* BEGIN INFORMATION SUPPLIED *
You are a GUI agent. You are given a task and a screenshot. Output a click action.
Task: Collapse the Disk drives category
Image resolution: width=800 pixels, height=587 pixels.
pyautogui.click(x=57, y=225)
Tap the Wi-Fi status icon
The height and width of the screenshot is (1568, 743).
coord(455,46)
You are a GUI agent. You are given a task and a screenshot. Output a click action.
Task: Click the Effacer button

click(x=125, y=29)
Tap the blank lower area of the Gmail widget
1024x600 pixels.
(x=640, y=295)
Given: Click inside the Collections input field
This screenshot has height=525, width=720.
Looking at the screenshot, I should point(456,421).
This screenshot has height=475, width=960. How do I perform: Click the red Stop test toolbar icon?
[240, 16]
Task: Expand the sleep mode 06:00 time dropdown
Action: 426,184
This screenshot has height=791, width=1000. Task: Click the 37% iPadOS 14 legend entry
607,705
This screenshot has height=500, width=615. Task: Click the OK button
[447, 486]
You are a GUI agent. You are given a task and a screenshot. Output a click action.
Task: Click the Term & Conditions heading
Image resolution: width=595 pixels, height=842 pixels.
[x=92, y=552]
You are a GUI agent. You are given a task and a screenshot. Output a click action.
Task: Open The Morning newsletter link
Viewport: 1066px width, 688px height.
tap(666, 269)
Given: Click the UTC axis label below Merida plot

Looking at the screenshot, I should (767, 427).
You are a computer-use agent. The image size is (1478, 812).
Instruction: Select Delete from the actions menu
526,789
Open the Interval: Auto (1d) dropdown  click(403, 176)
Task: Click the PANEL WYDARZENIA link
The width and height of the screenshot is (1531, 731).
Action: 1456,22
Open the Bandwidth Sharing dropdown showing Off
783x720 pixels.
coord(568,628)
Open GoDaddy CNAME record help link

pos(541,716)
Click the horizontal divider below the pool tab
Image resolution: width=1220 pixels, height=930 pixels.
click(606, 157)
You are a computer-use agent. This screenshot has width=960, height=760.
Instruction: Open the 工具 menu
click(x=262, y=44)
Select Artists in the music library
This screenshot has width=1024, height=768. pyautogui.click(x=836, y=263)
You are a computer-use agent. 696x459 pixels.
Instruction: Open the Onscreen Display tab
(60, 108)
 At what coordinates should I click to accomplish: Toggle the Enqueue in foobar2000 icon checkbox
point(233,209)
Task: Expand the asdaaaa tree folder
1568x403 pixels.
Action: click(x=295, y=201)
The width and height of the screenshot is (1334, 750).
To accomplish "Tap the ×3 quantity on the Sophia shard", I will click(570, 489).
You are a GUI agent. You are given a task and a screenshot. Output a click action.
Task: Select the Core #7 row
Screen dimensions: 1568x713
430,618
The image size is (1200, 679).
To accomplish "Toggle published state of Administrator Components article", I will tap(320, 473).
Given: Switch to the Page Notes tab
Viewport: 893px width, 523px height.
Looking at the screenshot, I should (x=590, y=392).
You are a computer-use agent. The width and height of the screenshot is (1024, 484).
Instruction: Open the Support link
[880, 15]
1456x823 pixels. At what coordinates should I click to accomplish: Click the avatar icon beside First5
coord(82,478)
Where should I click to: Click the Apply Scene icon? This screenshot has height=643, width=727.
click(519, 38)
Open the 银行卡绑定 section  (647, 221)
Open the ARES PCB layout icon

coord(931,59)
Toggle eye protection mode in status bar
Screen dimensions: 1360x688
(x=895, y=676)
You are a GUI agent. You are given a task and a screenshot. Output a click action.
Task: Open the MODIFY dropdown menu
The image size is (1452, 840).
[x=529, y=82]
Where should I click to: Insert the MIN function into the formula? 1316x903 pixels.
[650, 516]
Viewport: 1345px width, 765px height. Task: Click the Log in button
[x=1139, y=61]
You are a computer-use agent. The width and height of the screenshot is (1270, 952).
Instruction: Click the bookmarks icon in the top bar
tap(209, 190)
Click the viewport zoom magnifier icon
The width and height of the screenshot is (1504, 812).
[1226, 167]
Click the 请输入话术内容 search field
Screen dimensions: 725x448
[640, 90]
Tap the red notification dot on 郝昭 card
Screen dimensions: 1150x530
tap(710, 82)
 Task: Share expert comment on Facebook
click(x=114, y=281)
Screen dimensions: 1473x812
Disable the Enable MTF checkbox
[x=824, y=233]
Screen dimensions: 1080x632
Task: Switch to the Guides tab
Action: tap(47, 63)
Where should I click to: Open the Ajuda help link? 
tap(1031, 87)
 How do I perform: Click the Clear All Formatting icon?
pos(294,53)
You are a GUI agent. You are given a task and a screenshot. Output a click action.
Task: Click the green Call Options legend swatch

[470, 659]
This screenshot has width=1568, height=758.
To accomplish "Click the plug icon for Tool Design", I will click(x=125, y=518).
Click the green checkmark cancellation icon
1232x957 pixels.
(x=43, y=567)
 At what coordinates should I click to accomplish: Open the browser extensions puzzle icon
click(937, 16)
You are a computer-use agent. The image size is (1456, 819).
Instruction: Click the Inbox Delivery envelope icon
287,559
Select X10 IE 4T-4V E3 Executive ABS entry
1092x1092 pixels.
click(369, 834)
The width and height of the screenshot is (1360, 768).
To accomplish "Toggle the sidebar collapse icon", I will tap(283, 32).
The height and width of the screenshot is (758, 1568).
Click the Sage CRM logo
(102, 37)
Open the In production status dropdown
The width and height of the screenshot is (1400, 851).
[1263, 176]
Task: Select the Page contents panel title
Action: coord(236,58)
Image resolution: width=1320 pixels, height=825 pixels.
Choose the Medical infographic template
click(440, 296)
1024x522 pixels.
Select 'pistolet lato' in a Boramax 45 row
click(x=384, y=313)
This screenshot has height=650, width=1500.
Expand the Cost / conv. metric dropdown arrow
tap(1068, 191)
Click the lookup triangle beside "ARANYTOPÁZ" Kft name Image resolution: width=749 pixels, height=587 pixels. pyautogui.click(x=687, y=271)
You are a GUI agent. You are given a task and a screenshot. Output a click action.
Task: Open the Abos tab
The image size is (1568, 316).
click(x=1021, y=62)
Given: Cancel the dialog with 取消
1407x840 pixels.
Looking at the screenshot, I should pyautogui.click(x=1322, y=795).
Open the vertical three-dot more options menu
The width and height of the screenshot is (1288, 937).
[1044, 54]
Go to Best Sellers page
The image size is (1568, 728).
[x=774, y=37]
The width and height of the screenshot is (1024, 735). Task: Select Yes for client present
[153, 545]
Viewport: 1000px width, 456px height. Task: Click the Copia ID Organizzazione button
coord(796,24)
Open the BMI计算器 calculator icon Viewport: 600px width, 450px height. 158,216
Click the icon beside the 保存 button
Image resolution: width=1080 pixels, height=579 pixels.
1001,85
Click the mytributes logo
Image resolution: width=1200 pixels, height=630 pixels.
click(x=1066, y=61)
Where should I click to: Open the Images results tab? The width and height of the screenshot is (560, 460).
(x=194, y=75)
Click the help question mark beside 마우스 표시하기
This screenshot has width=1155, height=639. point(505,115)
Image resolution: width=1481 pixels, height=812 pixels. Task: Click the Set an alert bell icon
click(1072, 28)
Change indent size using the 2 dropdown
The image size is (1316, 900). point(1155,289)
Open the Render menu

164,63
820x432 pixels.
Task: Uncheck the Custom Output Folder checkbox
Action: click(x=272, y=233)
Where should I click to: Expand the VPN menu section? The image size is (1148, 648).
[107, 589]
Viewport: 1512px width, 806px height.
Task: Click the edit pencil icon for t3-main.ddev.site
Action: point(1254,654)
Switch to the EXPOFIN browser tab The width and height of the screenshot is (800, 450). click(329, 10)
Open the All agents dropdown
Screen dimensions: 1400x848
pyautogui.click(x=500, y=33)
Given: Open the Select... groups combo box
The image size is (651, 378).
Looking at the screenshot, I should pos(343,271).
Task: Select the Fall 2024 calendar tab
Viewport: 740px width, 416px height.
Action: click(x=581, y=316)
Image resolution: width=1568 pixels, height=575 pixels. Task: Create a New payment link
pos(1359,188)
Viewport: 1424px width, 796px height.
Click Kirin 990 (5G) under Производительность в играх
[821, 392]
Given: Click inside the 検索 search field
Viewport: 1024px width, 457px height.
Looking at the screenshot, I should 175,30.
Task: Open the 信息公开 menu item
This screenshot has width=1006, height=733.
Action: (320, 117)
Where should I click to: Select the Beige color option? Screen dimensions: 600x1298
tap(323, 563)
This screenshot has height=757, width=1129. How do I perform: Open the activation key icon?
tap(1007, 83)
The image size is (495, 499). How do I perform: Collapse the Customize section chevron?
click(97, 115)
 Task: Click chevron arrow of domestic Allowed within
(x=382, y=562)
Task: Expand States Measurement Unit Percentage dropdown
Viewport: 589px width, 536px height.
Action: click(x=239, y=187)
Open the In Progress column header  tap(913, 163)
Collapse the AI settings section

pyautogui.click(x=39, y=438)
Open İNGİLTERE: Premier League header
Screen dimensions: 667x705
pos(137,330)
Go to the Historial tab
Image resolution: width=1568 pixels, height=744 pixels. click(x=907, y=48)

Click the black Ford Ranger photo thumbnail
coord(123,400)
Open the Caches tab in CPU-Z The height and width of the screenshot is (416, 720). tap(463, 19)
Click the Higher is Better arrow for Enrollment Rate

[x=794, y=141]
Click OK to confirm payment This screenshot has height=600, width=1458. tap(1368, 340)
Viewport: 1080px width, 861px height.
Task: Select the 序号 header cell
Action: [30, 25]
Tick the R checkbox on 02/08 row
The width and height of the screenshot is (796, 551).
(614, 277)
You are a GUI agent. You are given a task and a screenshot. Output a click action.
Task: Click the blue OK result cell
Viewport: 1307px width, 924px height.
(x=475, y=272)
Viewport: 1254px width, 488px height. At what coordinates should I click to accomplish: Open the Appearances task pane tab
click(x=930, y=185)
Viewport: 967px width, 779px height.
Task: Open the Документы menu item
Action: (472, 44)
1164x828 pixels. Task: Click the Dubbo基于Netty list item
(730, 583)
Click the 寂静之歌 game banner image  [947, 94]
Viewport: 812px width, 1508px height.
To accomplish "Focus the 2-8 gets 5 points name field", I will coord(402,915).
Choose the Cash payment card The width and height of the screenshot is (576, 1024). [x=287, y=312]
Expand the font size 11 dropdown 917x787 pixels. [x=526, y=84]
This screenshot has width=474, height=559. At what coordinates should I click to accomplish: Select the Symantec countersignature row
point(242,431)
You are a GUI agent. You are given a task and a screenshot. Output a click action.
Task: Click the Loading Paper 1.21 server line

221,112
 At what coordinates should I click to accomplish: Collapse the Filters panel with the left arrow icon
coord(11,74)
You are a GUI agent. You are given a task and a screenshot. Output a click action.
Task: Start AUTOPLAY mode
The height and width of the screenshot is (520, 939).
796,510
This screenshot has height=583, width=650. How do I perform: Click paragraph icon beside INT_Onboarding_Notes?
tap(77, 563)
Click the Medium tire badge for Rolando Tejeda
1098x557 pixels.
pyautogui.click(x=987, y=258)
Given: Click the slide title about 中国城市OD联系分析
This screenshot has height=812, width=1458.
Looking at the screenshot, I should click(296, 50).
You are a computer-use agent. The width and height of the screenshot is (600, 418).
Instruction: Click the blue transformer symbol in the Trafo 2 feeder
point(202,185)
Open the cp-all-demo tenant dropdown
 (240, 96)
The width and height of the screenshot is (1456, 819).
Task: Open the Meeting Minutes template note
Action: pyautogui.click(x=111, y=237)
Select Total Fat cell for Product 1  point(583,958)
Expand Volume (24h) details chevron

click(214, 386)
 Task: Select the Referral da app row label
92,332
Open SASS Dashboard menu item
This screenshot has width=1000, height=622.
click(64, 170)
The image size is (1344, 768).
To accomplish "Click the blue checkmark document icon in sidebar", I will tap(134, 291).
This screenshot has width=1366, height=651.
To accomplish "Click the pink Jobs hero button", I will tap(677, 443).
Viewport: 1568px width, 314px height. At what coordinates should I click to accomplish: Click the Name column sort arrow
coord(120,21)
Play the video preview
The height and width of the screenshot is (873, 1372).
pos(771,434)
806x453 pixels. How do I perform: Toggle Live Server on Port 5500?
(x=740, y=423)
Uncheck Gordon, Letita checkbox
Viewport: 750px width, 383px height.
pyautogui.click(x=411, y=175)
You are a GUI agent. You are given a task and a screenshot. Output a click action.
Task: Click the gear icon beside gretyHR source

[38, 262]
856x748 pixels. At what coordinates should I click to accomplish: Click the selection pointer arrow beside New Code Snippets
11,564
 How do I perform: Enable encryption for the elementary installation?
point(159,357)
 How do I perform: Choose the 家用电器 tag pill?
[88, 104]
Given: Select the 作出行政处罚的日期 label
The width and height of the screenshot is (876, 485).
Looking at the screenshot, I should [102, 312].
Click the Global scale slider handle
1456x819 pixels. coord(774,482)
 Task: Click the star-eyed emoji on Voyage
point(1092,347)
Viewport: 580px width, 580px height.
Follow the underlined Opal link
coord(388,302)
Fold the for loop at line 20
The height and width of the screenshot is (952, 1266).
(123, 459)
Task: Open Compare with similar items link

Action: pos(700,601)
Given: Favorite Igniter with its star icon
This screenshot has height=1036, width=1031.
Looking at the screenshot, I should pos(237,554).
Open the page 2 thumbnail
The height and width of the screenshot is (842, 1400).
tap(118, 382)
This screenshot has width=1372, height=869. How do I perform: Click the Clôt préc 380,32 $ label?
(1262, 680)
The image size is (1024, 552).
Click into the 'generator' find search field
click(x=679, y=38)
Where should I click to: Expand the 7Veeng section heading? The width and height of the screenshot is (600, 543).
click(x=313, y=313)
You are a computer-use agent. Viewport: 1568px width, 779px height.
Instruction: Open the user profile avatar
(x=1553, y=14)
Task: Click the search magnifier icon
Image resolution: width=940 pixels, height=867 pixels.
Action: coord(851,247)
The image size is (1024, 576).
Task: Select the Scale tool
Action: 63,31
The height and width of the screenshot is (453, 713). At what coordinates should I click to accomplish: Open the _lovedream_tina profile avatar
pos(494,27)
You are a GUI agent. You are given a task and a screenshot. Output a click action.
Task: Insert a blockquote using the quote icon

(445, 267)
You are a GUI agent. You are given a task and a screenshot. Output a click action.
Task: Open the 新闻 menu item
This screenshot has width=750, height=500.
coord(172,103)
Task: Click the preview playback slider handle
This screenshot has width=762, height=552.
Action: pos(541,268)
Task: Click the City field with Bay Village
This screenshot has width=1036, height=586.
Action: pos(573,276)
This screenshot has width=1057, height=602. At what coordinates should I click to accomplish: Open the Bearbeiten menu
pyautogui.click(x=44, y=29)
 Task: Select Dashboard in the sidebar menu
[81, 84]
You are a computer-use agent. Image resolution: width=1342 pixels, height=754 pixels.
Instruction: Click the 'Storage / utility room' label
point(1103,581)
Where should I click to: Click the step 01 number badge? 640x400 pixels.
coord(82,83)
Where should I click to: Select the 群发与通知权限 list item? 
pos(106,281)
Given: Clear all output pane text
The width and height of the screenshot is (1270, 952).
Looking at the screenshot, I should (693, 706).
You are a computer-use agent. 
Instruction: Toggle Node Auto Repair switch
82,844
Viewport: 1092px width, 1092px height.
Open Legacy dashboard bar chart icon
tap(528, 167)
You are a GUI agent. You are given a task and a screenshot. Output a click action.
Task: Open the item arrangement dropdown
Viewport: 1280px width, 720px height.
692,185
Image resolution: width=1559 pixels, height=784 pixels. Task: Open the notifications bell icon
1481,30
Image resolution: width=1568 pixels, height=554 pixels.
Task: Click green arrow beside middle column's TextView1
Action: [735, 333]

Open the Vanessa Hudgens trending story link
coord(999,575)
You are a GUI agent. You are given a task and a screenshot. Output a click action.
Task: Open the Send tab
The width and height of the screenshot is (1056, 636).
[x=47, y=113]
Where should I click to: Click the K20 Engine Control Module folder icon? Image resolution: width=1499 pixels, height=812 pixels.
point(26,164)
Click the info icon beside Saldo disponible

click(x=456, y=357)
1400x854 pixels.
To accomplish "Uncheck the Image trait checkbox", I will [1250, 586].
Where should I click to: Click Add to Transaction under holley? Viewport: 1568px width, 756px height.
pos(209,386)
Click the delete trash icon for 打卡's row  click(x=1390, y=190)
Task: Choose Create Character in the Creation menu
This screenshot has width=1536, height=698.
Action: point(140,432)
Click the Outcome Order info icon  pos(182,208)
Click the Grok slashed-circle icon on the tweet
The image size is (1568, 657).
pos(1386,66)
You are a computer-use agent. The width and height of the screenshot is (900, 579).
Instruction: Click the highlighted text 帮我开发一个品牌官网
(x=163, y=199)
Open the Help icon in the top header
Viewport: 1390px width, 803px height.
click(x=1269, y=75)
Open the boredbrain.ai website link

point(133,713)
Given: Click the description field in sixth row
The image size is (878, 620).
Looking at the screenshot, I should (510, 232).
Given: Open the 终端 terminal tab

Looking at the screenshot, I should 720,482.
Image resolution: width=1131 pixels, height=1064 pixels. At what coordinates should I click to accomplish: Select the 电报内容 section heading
* END INFORMATION SUPPLIED *
## WHAT THE TASK ASKS
Copy out the lines of the items word for word, starting with the line that contains "Open the 银行卡绑定" and going on through the line that contains "tap(710, 82)".

## RESULT FOR THIS TASK
Open the 银行卡绑定 section  (647, 221)
Open the ARES PCB layout icon

coord(931,59)
Toggle eye protection mode in status bar
Screen dimensions: 1360x688
(x=895, y=676)
You are a GUI agent. You are given a task and a screenshot. Output a click action.
Task: Open the MODIFY dropdown menu
The image size is (1452, 840).
[x=529, y=82]
Where should I click to: Insert the MIN function into the formula? 1316x903 pixels.
[650, 516]
Viewport: 1345px width, 765px height. Task: Click the Log in button
[x=1139, y=61]
You are a computer-use agent. The width and height of the screenshot is (1270, 952).
Instruction: Click the bookmarks icon in the top bar
tap(209, 190)
Click the viewport zoom magnifier icon
The width and height of the screenshot is (1504, 812).
[1226, 167]
Click the 请输入话术内容 search field
Screen dimensions: 725x448
[640, 90]
Tap the red notification dot on 郝昭 card
Screen dimensions: 1150x530
tap(710, 82)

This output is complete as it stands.